“I’m not sure we’ve done anything this year that hasn’t pissed off the Zhentarim,” said Korahd, going through Wean’s pockets to find one of the healing potions there. She carefully fed it to him and the young man regained consciousness.
“Whoa, what happened?” he asked, “and why do I taste fruit?”
The eladrin pointed at Agorn’s body. “That man tried to kill his mother, but the Zhents killed him instead. Then those two strangers stepped in to help,” she said, pointing them out.
Wean nodded. “Caught right up then.”
“And who are the two of you again?” Swift asked the strangers. “Your timing was perfect.”
“Like I said, I’m Mavia, he’s Salazar. We were watching Agorn’s mom’s house to see who would show up.”
“Just for fun, or…?”
“We’ve been monitoring Agorn to see if he was working with the Zhents or part of them.”
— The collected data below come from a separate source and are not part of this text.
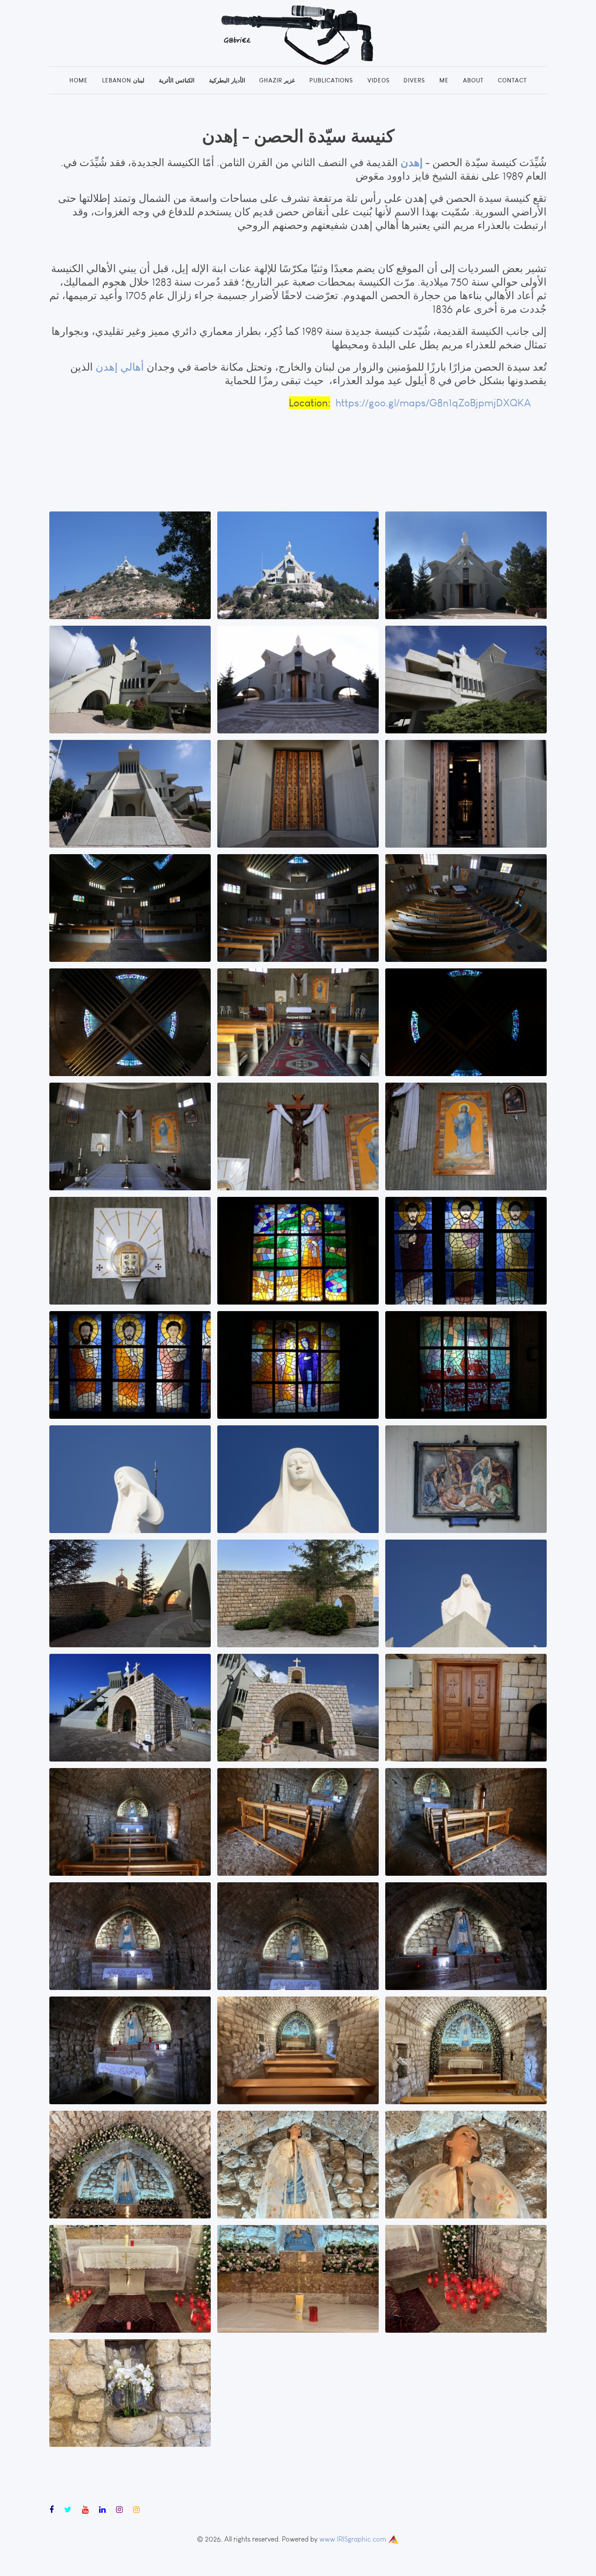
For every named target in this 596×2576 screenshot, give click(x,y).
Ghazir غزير (277, 80)
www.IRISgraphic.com (352, 2539)
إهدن (410, 162)
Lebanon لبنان (123, 80)
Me (444, 80)
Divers (414, 80)
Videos (378, 80)
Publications (331, 80)
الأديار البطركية (227, 80)
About (473, 80)
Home (78, 80)
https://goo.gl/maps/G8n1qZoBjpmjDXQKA (441, 402)
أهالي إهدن (120, 367)
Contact (512, 80)
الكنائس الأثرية (177, 80)
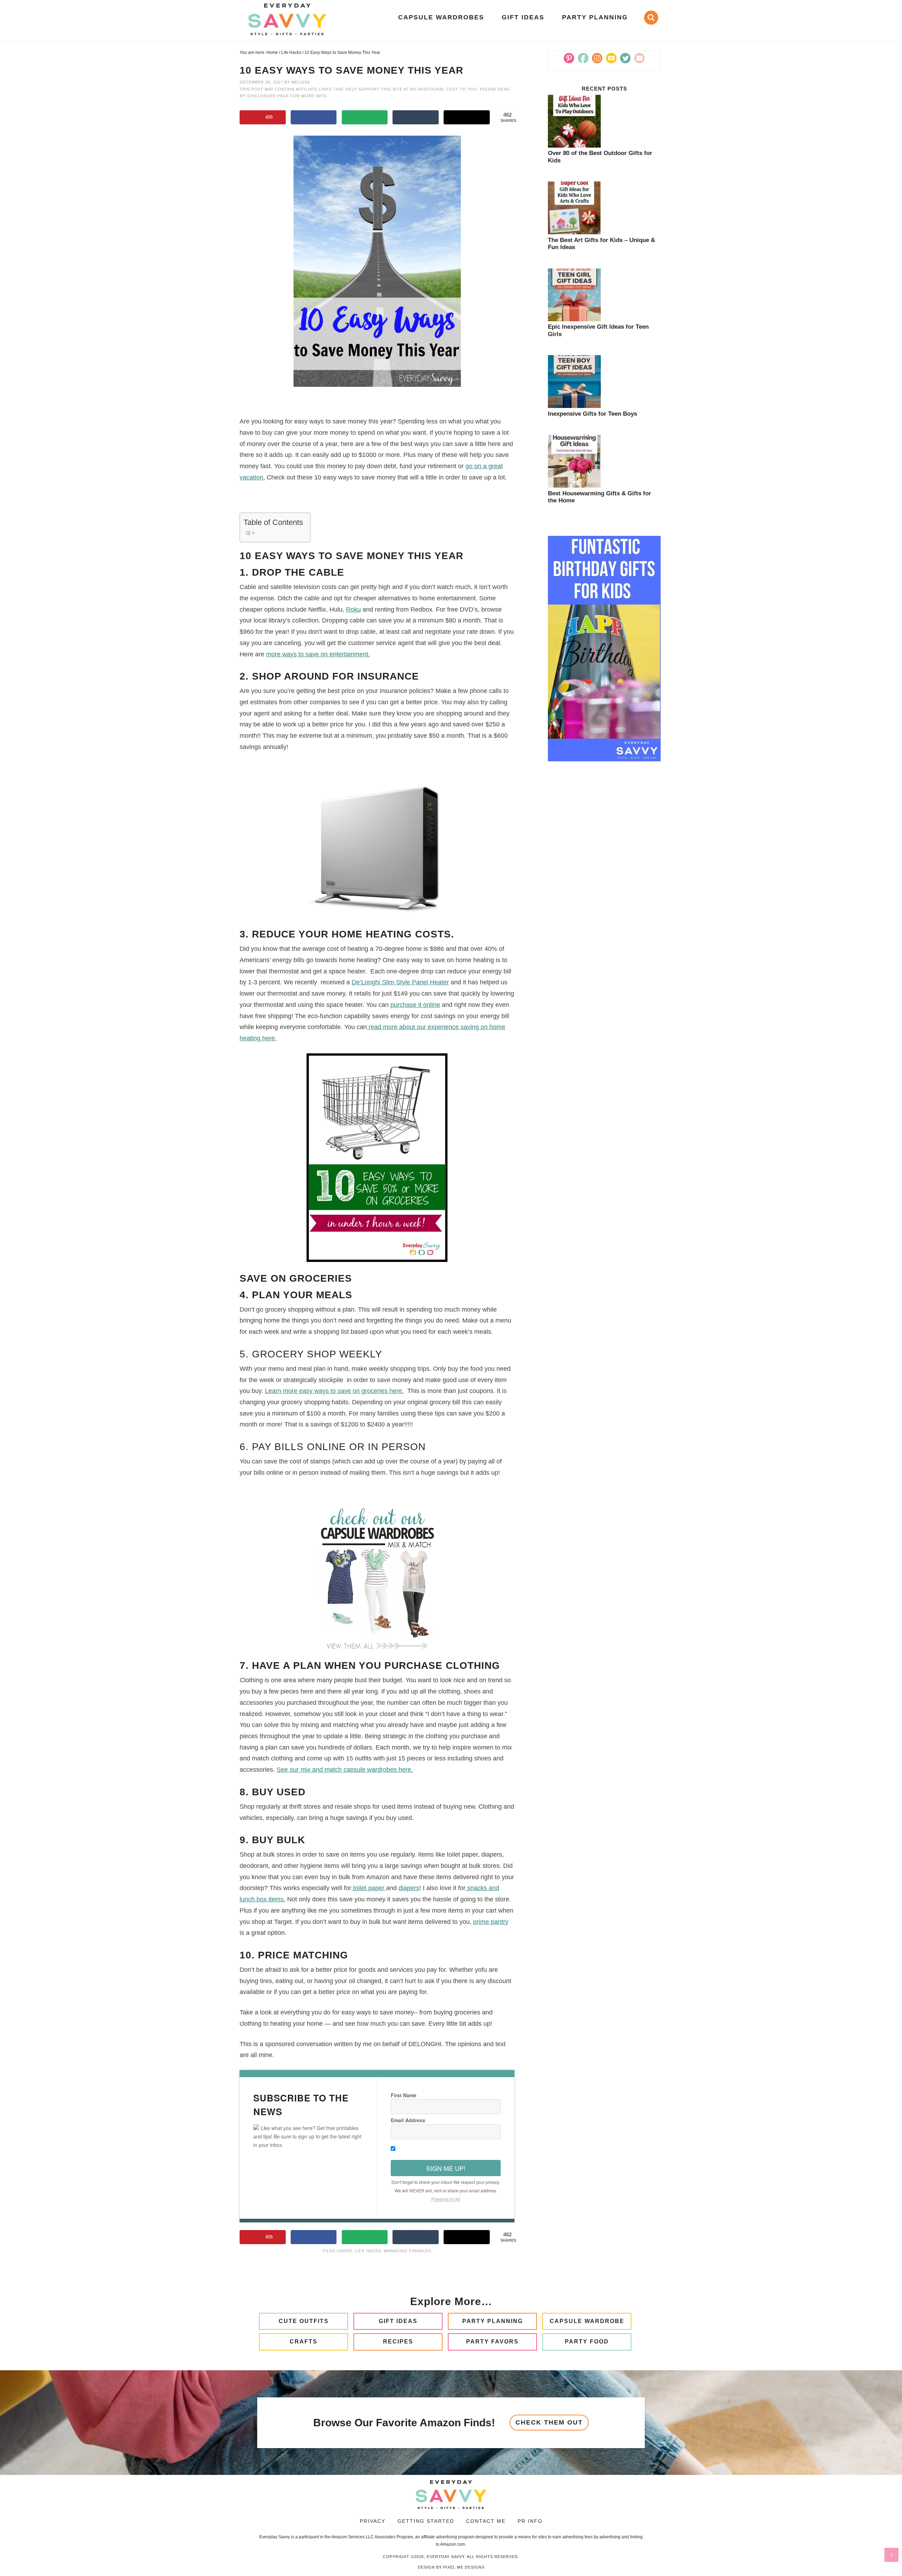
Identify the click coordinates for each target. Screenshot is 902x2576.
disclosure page (268, 96)
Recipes (398, 2342)
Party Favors (492, 2342)
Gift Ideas (398, 2321)
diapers (409, 1887)
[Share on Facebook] (314, 117)
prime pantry (490, 1921)
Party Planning (492, 2321)
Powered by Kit (445, 2199)
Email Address (408, 2120)
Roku (353, 609)
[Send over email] (365, 117)
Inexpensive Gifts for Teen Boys (592, 413)
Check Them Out (549, 2422)
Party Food (587, 2342)
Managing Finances (407, 2251)
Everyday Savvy (287, 19)
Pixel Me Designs (463, 2567)
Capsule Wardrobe (587, 2321)
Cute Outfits (304, 2321)
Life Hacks (368, 2251)
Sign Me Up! (445, 2168)
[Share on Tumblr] (416, 117)
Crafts (303, 2342)
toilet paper (368, 1887)
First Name (403, 2095)
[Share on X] (467, 117)
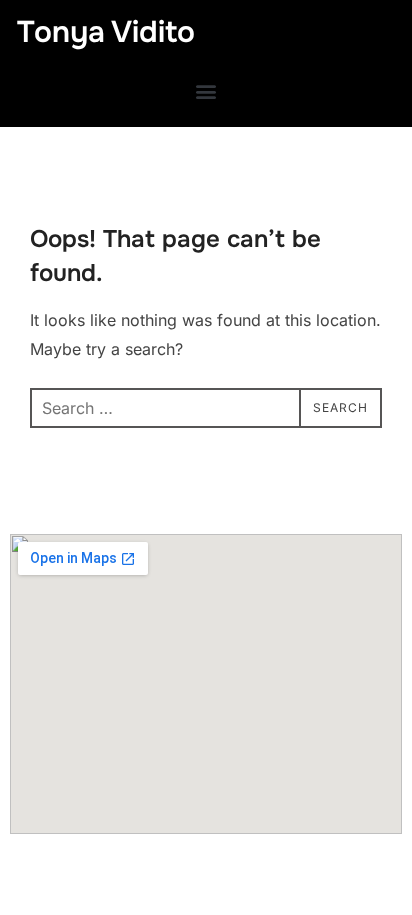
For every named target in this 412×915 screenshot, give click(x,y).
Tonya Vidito (106, 32)
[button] (206, 90)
“Turns out he pissed on them more than any of us. OFF. Pissed them OFF more than any of us,” said Korahd. “You didn’t see anyone else come through here, did you? Carrying some sort of stone, perhaps?”
“Nope, just him and you lot.”
“You wanna come have a drink on us and we’ll talk about it?”
“Thanks but we need to go report in.”
“All right. Hey, let’s tell that carriage driver that her fare’s done for the night, maybe see if she’ll take us home.”
“Sounds good,” said Swift.
“Aye, we should be off, what with all the bodies piling up,” said Wean.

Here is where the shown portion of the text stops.